- **WHAT YOU WILL DO**
When you reach the line containing "How do I perform: Open the font" in the records below, start copying exactly, and stop once you have copied the line containing "You are a computer-use agent. Image".

- **RECORDS FOR THE TASK**
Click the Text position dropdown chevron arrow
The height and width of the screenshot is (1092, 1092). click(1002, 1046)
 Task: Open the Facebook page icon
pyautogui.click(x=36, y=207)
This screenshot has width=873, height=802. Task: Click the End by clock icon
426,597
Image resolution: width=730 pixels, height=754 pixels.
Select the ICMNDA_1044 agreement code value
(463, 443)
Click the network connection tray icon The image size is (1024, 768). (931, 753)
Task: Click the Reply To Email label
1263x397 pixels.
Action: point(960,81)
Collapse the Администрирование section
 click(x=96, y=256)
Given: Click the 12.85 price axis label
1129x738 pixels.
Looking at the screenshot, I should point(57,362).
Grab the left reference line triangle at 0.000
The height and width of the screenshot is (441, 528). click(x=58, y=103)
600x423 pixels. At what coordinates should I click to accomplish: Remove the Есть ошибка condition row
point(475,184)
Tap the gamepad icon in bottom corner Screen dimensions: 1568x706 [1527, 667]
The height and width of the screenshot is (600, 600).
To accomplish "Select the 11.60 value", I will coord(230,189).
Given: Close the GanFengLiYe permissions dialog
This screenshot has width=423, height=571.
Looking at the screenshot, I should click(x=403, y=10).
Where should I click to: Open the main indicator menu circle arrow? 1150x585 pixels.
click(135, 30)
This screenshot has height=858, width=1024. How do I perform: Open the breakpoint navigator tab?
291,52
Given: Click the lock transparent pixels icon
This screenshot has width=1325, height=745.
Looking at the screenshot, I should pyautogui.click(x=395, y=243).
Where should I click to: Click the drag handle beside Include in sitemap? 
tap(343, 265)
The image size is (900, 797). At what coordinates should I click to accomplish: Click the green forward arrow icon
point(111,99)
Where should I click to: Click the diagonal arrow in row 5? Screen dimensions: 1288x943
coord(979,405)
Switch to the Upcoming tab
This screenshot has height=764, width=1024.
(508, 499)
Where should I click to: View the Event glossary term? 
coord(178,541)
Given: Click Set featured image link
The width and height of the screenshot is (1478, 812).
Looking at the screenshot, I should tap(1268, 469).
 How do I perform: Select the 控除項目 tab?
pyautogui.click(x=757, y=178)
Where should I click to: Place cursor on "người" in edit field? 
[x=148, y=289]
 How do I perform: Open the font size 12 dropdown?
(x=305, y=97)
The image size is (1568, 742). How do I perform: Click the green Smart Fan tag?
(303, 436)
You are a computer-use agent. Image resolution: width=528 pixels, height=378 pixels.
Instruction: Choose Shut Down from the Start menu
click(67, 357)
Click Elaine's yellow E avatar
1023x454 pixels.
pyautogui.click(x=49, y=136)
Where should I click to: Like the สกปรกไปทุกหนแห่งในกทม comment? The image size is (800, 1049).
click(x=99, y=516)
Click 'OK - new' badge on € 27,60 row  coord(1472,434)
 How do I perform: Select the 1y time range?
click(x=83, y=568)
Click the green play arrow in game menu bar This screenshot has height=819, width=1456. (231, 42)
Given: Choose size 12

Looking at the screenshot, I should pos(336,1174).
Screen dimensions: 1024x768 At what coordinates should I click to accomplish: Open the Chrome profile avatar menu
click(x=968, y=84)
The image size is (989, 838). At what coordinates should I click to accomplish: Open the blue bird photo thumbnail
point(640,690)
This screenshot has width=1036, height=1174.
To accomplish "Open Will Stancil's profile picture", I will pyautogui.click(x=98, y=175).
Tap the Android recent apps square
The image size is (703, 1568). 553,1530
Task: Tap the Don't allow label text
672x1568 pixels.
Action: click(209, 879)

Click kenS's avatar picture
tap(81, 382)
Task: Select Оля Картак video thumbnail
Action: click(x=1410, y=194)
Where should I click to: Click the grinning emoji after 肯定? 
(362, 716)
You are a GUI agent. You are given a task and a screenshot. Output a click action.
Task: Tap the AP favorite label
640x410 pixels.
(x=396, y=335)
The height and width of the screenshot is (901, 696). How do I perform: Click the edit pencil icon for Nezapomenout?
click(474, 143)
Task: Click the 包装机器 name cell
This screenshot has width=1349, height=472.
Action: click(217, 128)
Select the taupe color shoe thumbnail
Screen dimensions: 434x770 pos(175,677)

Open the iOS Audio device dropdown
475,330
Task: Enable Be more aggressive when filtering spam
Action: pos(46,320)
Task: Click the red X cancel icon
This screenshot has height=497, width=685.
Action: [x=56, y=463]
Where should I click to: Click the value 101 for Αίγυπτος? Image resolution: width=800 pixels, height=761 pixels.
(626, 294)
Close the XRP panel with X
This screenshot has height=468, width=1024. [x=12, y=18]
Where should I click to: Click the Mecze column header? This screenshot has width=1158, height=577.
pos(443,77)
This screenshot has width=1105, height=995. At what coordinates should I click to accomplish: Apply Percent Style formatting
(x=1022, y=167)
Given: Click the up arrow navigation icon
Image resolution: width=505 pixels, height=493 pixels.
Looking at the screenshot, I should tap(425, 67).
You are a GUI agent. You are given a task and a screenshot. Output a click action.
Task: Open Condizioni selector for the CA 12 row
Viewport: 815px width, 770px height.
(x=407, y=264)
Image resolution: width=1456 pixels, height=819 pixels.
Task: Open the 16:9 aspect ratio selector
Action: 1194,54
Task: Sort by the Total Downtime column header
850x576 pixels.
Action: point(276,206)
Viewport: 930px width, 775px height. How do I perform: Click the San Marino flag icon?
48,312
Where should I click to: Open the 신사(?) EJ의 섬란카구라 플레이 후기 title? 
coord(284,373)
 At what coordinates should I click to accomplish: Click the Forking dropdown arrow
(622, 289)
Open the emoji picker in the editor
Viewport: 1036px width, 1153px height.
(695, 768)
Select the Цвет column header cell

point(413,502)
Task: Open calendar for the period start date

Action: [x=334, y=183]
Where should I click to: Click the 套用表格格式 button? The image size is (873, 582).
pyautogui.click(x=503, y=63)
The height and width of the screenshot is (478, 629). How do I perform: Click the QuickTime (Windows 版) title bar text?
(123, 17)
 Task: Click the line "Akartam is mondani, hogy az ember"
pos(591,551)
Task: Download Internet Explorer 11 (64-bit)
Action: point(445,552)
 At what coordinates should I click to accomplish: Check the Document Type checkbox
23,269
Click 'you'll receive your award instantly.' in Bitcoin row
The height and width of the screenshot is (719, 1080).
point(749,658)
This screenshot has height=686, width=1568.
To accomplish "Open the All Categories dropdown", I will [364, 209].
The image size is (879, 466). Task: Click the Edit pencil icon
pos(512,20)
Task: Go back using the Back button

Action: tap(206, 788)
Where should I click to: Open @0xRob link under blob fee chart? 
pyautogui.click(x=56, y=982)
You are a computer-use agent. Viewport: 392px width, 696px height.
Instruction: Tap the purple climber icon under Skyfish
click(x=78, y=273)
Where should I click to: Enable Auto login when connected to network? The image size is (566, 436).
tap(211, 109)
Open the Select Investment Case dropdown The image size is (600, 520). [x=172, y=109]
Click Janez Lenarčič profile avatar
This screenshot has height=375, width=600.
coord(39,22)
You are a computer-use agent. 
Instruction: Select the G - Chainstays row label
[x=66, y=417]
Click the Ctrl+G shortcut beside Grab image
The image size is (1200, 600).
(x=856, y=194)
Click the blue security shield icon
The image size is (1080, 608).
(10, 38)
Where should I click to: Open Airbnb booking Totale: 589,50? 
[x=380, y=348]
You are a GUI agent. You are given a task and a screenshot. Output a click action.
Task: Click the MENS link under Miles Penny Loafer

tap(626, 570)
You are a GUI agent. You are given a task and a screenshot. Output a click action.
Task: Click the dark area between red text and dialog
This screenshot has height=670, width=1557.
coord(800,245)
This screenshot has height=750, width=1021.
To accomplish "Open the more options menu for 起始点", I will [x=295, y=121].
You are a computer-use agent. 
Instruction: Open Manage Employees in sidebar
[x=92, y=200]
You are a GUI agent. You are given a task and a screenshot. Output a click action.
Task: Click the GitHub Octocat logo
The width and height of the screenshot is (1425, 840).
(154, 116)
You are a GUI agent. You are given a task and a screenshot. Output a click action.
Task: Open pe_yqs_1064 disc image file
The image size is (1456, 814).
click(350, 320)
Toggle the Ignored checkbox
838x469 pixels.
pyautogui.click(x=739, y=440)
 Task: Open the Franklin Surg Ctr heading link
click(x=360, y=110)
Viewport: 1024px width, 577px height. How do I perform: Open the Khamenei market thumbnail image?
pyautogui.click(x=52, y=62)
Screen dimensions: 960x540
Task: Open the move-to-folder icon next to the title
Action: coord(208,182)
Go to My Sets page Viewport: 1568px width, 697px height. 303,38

- **EXPECTED ANSWER**
 How do I perform: Open the font size 12 dropdown?
(x=305, y=97)
The image size is (1568, 742). How do I perform: Click the green Smart Fan tag?
(303, 436)
You are a computer-use agent. Image resolution: width=528 pixels, height=378 pixels.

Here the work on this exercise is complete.